Juneteenth originated as a celebration of the ending of slavery in Texas. On June 19, 1865, Major General Gordon Granger and 1,800 troops of the Union Army arrived in Galveston, Texas, and announced that the Civil War had ended and all slaves were free. Even though President Abraham Lincoln's Emancipation Proclamation had gone into effect on January 1, 1863, freeing all slaves in those states in rebellion against the United States, for various reasons the decree had not yet taken effect in Texas.
The proclamation issued by General Granger - General Orders, Number3 - announced:
The people of Texas are informed that in accordance with a Proclamation from the Executive of the United States, all slaves are free. This involves an absolute equality of rights and rights of property between former masters and slaves, and the connection heretofore existing between them becomes that between employer and free laborer ...
That evening, thousands of people in Galveston celebrated their freedom with dancing, singing, and feasting. In the years that followed, other southern cities also began to organized Juneteenth festivities. It was not until January 1, 1980, however, that Juneteenth was designated an official state holiday in Texas. Through the efforts of African American state legislator Al Edwards, Juneteenth became the first emancipation celebration granted official state recognition.

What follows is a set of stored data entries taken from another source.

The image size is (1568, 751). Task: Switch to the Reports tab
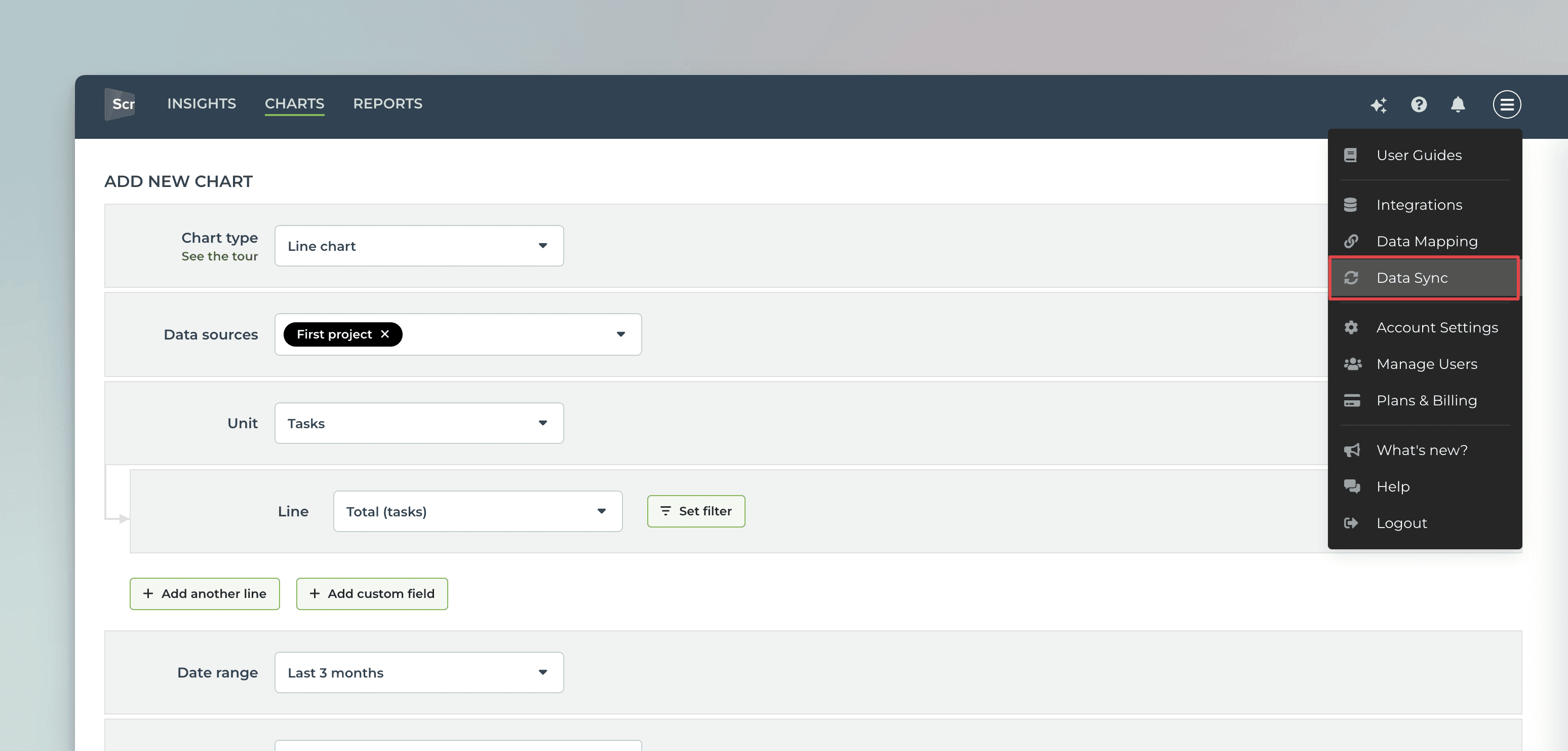[x=387, y=103]
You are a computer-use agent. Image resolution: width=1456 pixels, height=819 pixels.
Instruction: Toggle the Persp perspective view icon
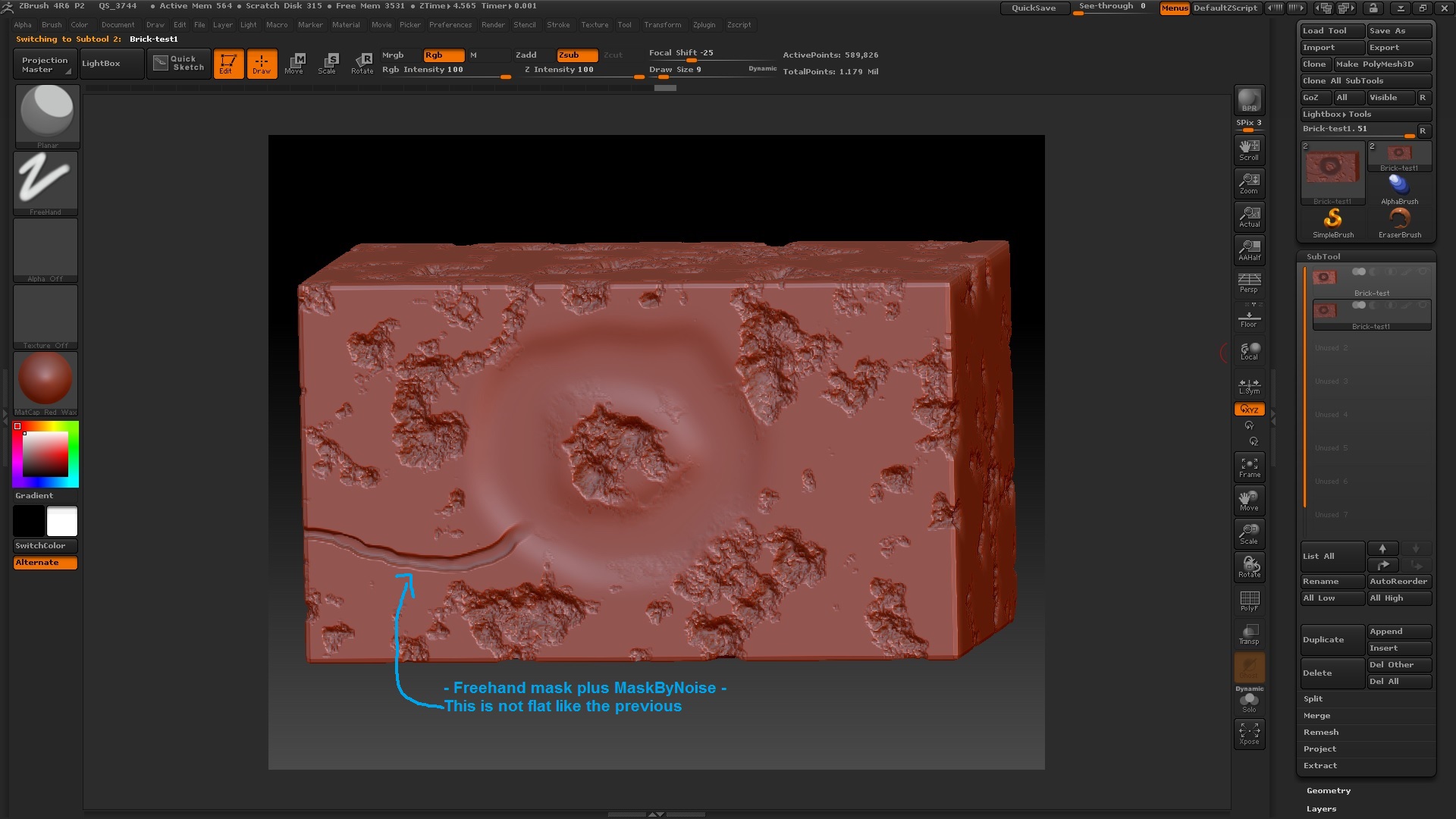click(x=1249, y=283)
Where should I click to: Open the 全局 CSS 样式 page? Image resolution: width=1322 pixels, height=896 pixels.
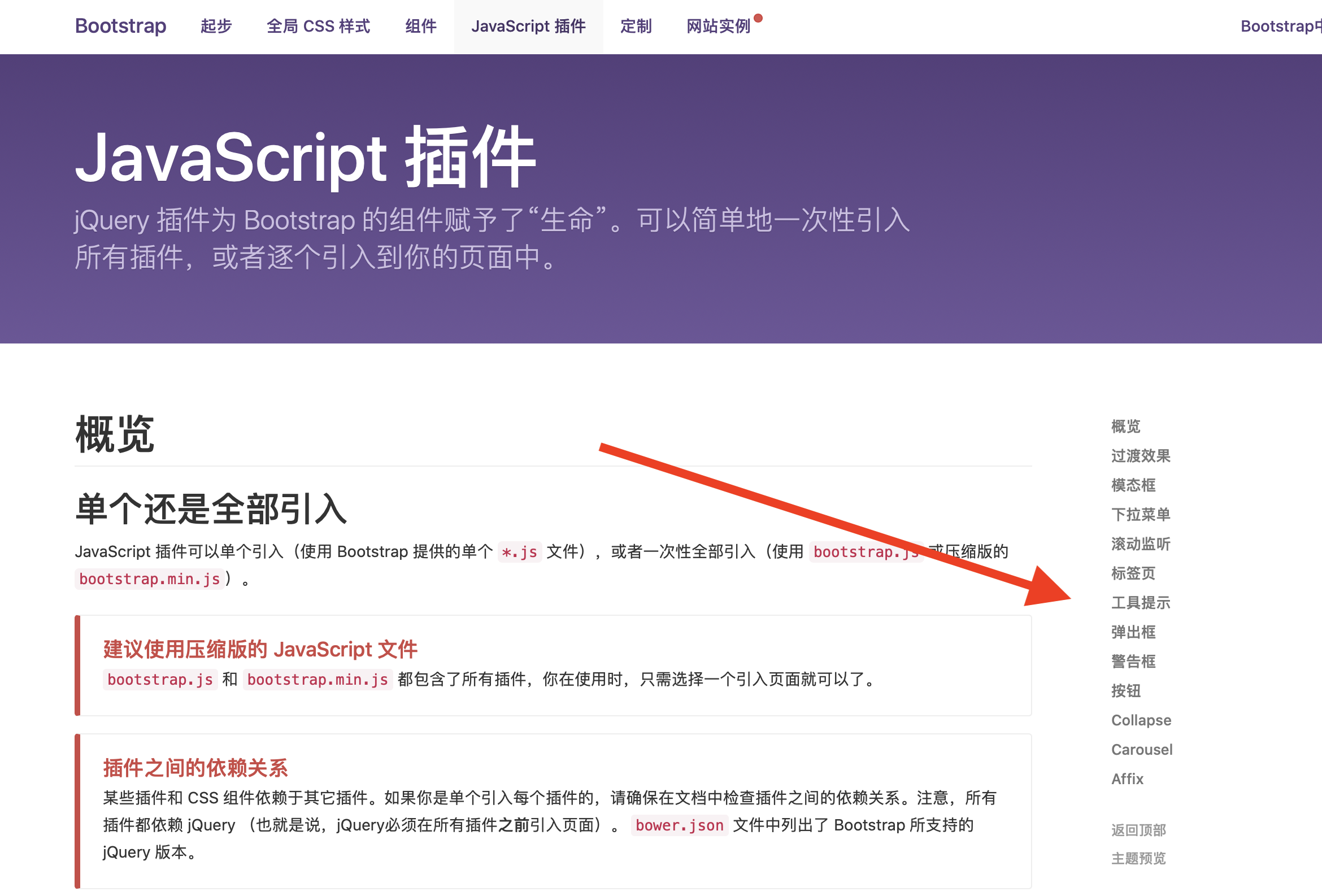[319, 26]
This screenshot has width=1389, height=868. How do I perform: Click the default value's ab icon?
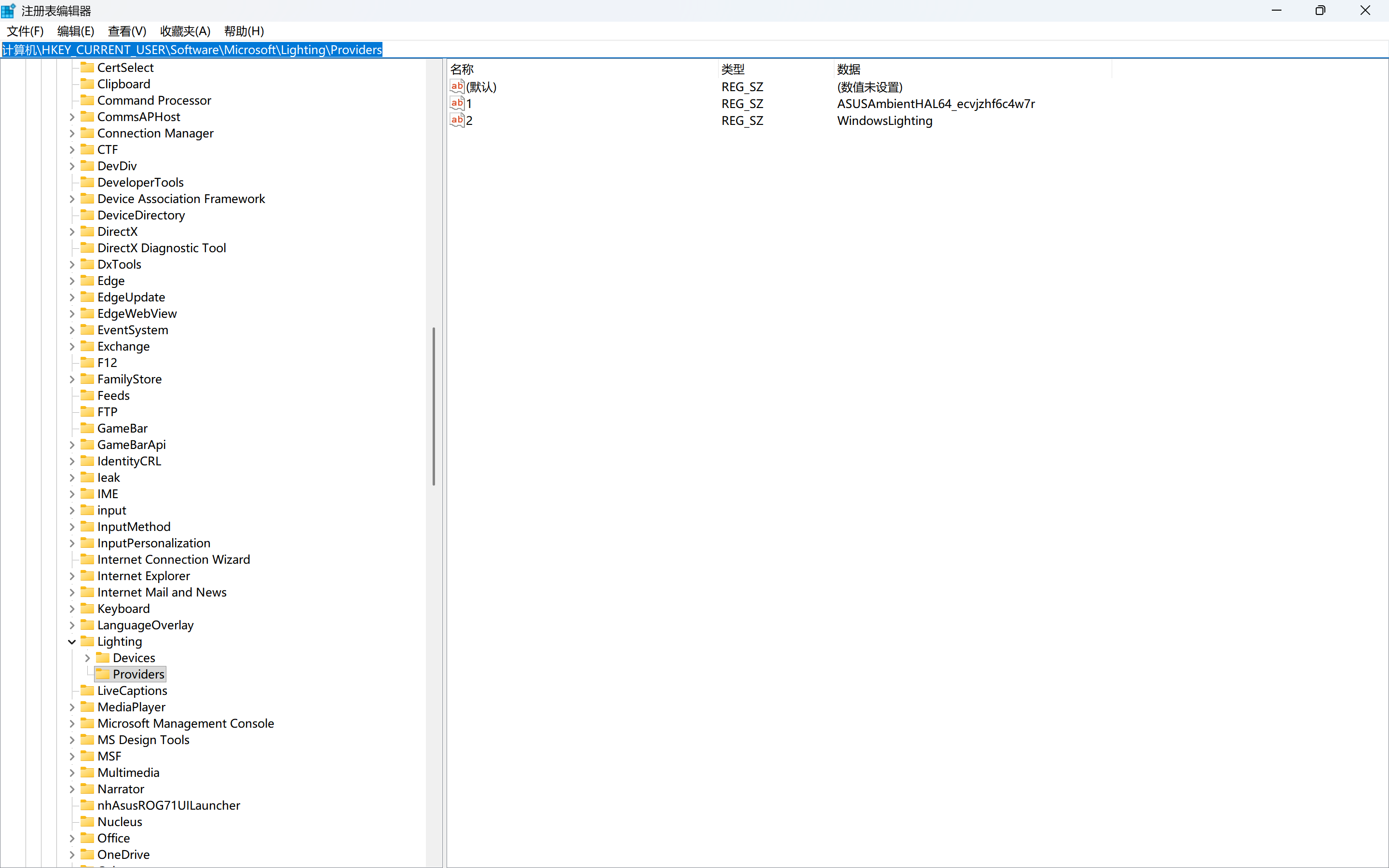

Today, Juneteenth is celebrated not only in Texas, but in cities throughout the United States. Typical Juneteenth activities include picnics, parades, barbecues, ball games, and family reunions. It is also a time for people to recount the events of the past. Today Juneteenth has taken on a more national perspective, celebrating African American freedom while encouraging self-development and respect for all cultures.
"Let us discard all this quibbling about this man and the other man, this race and that race and the other race being inferior, and therefore they must be placed in an inferior position. Let us discard all these things, and unite as one people throughout this land, until we shall once more stand up declaring that all men are created equal."